_YOUR GOAL_. Can you rewrite the data below with every "Where should I click to" replaced by "Where do I click to" and nothing else changed?

_THE RECORDS_.
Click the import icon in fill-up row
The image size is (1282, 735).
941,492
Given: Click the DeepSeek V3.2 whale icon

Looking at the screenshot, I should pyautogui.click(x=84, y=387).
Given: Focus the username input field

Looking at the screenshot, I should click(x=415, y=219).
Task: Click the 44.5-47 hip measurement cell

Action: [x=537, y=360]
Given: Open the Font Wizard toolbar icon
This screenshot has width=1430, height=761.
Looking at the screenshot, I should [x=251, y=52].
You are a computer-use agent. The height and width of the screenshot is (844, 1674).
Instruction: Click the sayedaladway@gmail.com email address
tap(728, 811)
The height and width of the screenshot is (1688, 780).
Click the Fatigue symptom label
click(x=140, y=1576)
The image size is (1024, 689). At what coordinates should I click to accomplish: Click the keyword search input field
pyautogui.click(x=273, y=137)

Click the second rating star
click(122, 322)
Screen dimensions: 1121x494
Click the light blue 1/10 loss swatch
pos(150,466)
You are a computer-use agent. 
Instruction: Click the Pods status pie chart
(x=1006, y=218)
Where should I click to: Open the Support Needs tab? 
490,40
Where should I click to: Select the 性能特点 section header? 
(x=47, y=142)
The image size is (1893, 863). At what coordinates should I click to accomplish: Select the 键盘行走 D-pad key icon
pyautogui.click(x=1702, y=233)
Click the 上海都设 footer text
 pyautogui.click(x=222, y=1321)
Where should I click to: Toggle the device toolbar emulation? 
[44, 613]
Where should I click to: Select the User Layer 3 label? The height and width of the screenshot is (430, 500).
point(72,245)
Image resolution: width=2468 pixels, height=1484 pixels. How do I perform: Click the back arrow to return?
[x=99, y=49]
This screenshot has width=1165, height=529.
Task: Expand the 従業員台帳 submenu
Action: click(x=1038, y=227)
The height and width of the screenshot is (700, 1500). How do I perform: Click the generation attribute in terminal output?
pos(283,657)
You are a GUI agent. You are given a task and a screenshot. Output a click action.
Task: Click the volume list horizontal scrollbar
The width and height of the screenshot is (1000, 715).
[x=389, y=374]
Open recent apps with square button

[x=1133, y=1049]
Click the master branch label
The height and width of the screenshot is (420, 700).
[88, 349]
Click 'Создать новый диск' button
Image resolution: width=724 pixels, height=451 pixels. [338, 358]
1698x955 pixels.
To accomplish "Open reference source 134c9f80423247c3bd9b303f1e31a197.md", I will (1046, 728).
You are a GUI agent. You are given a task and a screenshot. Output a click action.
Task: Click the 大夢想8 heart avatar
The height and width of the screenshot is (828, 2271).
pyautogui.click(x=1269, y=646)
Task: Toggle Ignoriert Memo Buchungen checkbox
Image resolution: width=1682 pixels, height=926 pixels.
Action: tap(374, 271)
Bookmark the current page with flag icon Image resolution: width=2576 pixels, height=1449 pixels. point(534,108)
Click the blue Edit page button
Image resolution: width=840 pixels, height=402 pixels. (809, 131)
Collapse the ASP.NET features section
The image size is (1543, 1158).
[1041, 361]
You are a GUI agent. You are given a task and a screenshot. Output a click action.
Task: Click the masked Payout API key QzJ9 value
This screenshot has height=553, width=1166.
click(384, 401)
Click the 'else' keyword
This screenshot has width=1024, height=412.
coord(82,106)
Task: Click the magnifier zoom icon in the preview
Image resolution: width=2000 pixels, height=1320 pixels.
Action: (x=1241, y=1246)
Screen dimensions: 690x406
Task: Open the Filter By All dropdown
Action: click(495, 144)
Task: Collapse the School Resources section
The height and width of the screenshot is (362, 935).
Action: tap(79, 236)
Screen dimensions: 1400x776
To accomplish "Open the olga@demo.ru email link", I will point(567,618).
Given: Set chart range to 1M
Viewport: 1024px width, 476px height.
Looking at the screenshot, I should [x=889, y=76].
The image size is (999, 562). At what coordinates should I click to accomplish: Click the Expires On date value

_ANSWER_.
Click the import icon in fill-up row
The image size is (1282, 735).
941,492
Given: Click the DeepSeek V3.2 whale icon

Looking at the screenshot, I should pyautogui.click(x=84, y=387).
Given: Focus the username input field

Looking at the screenshot, I should click(x=415, y=219).
Task: Click the 44.5-47 hip measurement cell

Action: [x=537, y=360]
Given: Open the Font Wizard toolbar icon
This screenshot has width=1430, height=761.
Looking at the screenshot, I should [x=251, y=52].
You are a computer-use agent. The height and width of the screenshot is (844, 1674).
Instruction: Click the sayedaladway@gmail.com email address
tap(728, 811)
The height and width of the screenshot is (1688, 780).
Click the Fatigue symptom label
click(x=140, y=1576)
The image size is (1024, 689). At what coordinates should I click to accomplish: Click the keyword search input field
pyautogui.click(x=273, y=137)

Click the second rating star
click(122, 322)
Screen dimensions: 1121x494
Click the light blue 1/10 loss swatch
pos(150,466)
You are a computer-use agent. 
Instruction: Click the Pods status pie chart
(x=1006, y=218)
Where do I click to: Open the Support Needs tab? 
490,40
Where do I click to: Select the 性能特点 section header? 
(x=47, y=142)
The image size is (1893, 863). At what coordinates should I click to accomplish: Select the 键盘行走 D-pad key icon
pyautogui.click(x=1702, y=233)
Click the 上海都设 footer text
 pyautogui.click(x=222, y=1321)
Where do I click to: Toggle the device toolbar emulation? 
[44, 613]
Where do I click to: Select the User Layer 3 label? The height and width of the screenshot is (430, 500).
point(72,245)
Image resolution: width=2468 pixels, height=1484 pixels. How do I perform: Click the back arrow to return?
[x=99, y=49]
This screenshot has width=1165, height=529.
Task: Expand the 従業員台帳 submenu
Action: click(x=1038, y=227)
The height and width of the screenshot is (700, 1500). How do I perform: Click the generation attribute in terminal output?
pos(283,657)
You are a GUI agent. You are given a task and a screenshot. Output a click action.
Task: Click the volume list horizontal scrollbar
The width and height of the screenshot is (1000, 715).
[x=389, y=374]
Open recent apps with square button

[x=1133, y=1049]
Click the master branch label
The height and width of the screenshot is (420, 700).
[88, 349]
Click 'Создать новый диск' button
Image resolution: width=724 pixels, height=451 pixels. [338, 358]
1698x955 pixels.
To accomplish "Open reference source 134c9f80423247c3bd9b303f1e31a197.md", I will (1046, 728).
You are a GUI agent. You are given a task and a screenshot. Output a click action.
Task: Click the 大夢想8 heart avatar
The height and width of the screenshot is (828, 2271).
pyautogui.click(x=1269, y=646)
Task: Toggle Ignoriert Memo Buchungen checkbox
Image resolution: width=1682 pixels, height=926 pixels.
Action: tap(374, 271)
Bookmark the current page with flag icon Image resolution: width=2576 pixels, height=1449 pixels. point(534,108)
Click the blue Edit page button
Image resolution: width=840 pixels, height=402 pixels. (809, 131)
Collapse the ASP.NET features section
The image size is (1543, 1158).
[1041, 361]
You are a GUI agent. You are given a task and a screenshot. Output a click action.
Task: Click the masked Payout API key QzJ9 value
This screenshot has height=553, width=1166.
click(384, 401)
Click the 'else' keyword
This screenshot has width=1024, height=412.
coord(82,106)
Task: Click the magnifier zoom icon in the preview
Image resolution: width=2000 pixels, height=1320 pixels.
Action: (x=1241, y=1246)
Screen dimensions: 690x406
Task: Open the Filter By All dropdown
Action: click(495, 144)
Task: Collapse the School Resources section
The height and width of the screenshot is (362, 935).
Action: tap(79, 236)
Screen dimensions: 1400x776
To accomplish "Open the olga@demo.ru email link", I will point(567,618).
Given: Set chart range to 1M
Viewport: 1024px width, 476px height.
Looking at the screenshot, I should [x=889, y=76].
The image size is (999, 562). At what coordinates should I click to accomplish: Click the Expires On date value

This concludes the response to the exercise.